## Extracted text
◇ ◇ ◇

Unless tomorrow’s presidential elections turn out to be as unpredictable as many World Cup matches, Mexico is poised to send a message all the way down to the rest of Latin America – not least Monday’s football rival in Samara, Brazil (which will be choosing its next president in only three months’ time), but also Argentina. And that message is a reversion to populism in the form of the clear frontrunner Andrés Manuel López Obrador, generally known as ‘AMLO.’ Although he could also prove a perfect match for Donald Trump on the other side of the Río Grande, let us keep the spotlight on Mexico south of its border with the focus on the potential fallout in Latin America for now.
An AMLO triumph would be disturbing for the Mauricio Macri presidency in particular. Thanks in large measure to the huge markets opened by NAFTA, Mexico enjoys various advantages of which Macri can only dream of achieving in a decade or so – a strong export industry, a flourishing mortgage market as part of increasingly sophisticated financial structures with respect for Central Bank independence, and an economy which is more competitive in every sense with a less monopolistic business community (so much so that the tycoon Carlos Slim has faded as a contender for the richest man in the world in recent years). All this now stands in jeopardy with the populism and big government implied by AMLO’s leftist rhetoric. At this point it should be interjected that despite this rhetoric AMLO is no Nicolás Maduro or even Cristina Fernández de Kirchner. He is rather worringly all things to all men – to give one small example, just look at what he said on the issue of a second Mexico City airport to a business chamber (“a vision of the future”) and how he described it to environmental activists (“a monument to corruption which I would never allow”). Perhaps the prospect of an AMLO presidency arouses uncertainty rather than a sense of doom. By any standards it is a shot in the dark.

◇ ◇ ◇

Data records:
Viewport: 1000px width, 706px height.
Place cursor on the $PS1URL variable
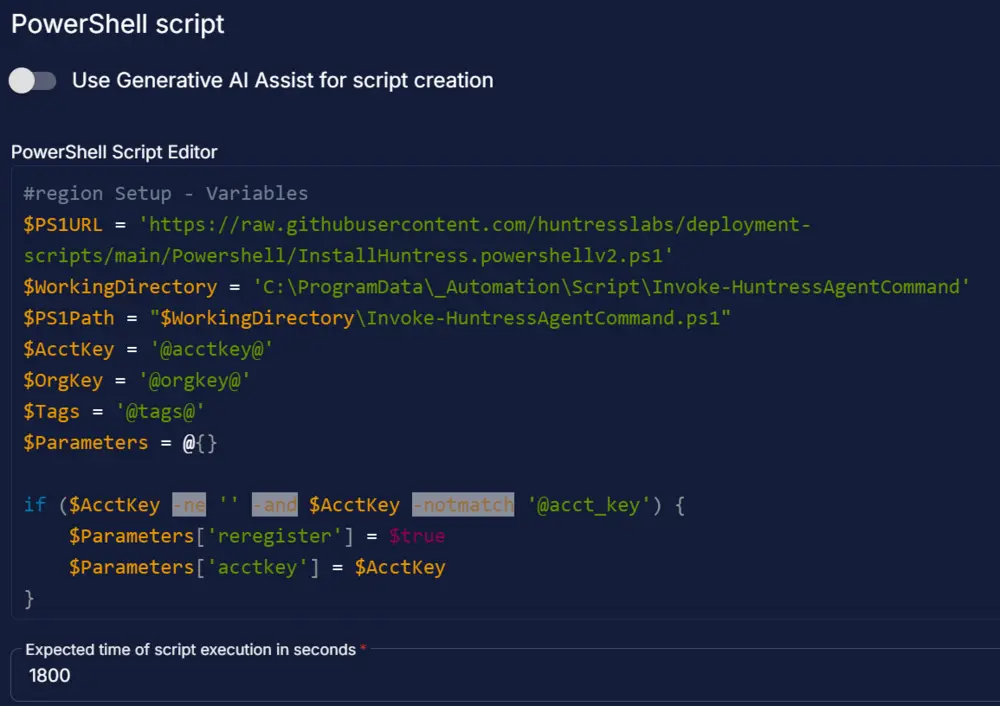pyautogui.click(x=62, y=225)
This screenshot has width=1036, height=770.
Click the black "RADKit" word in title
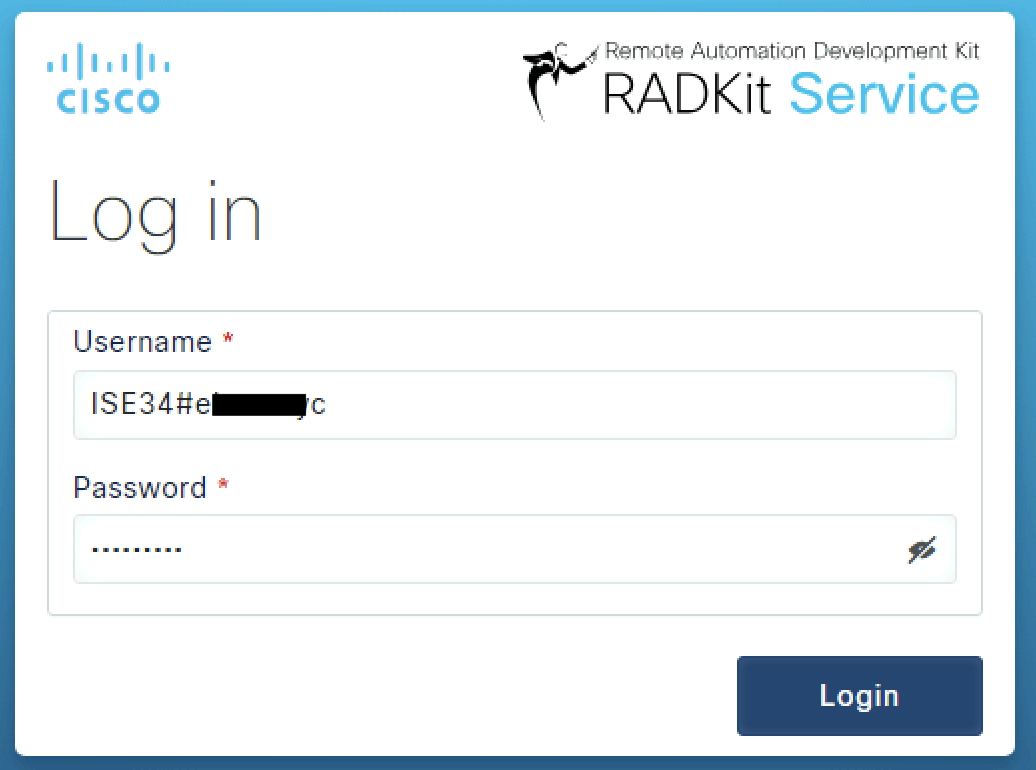686,94
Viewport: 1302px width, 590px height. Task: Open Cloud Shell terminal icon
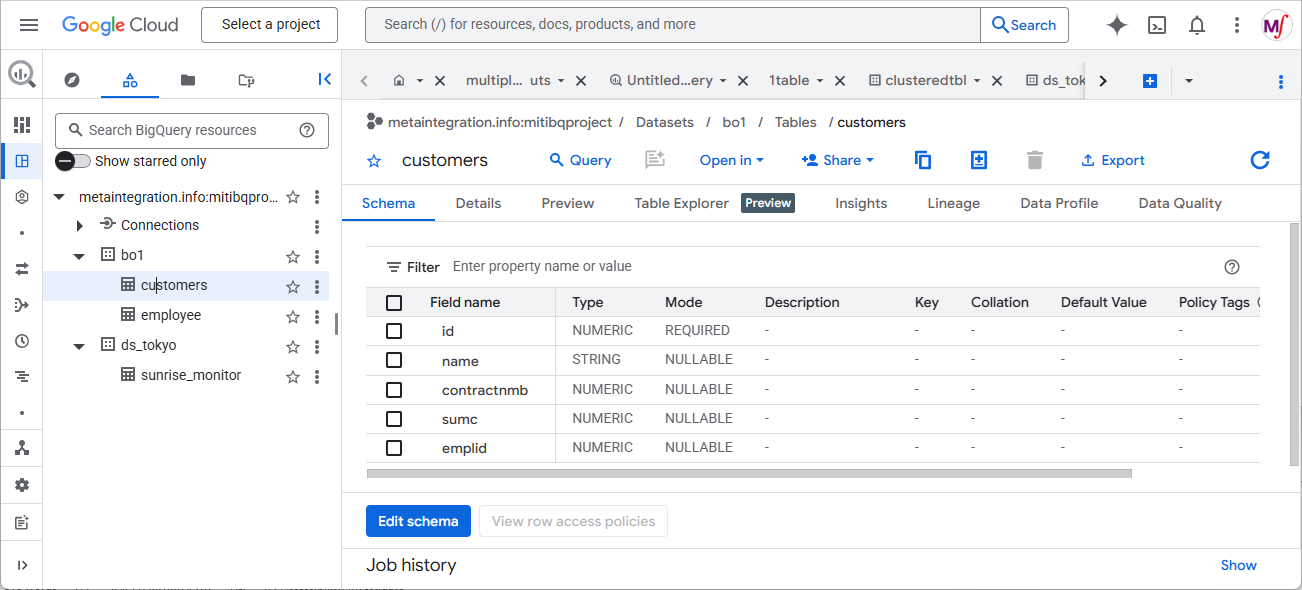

◇ ◇ ◇

## Task item A
Using the passage on Mexico's presidential election, answer the following:
(i) By what name is Andrés Manuel López Obrador generally known?
(ii) Which tycoon has faded as a contender for the richest man in the world in recent years?
(iii) How did López Obrador describe a second Mexico City airport to environmental activists?
## Task item B
Resume the passage on Mexico's presidential election with the sentence that follows its final line, and write one further paragraph.

## Written reply A
(i) ‘AMLO.’
(ii) Carlos Slim.
(iii) As “a monument to corruption which I would never allow.”

## Written reply B
Yet any comparison of Mexico with Argentina is incomplete without mention of a cancer overshadowing the former’s economic progress – namely, a drug-fuelled violence with over 26,000 murders last year and the number of candidates assassinated in this election campaign alone well into three digits. Even if over 80 percent of this appalling toll is between the crime rings, this bloodbath should never be underestimated. Under President Enrique Peña Nieto’s administration, beginning December 1, 2012, more than 21,000 people have disappeared. The violence has clearly been a factor in eroding public confidence in the traditional parties, handing the election on a plate to AMLO even though he seems to have no real answers either. For that reason Macri should not assume that any progress toward a strong export industry or mortgages or any other of Mexico’s advances will be on an inevitable collision course with an ultimately ungrateful electorate.
“Once might be a misfortune but twice looks like carelessness,” wrote Oscar Wilde – whatever Mexico decides tomorrow should await confirmation in Brazil in three months’ time, but if both the region’s economic heavyweights with the only two nine-digit populations in Latin America move in the same direction, this would establish a trend that would be impossible to ignore. Monday’s match in the futuristic hub of the former Soviet space programme might or might not be decisive for the outcome of the World Cup, but off the pitch Mexico and Brazil this year stand to be even more important for the region’s future and its outlook on it.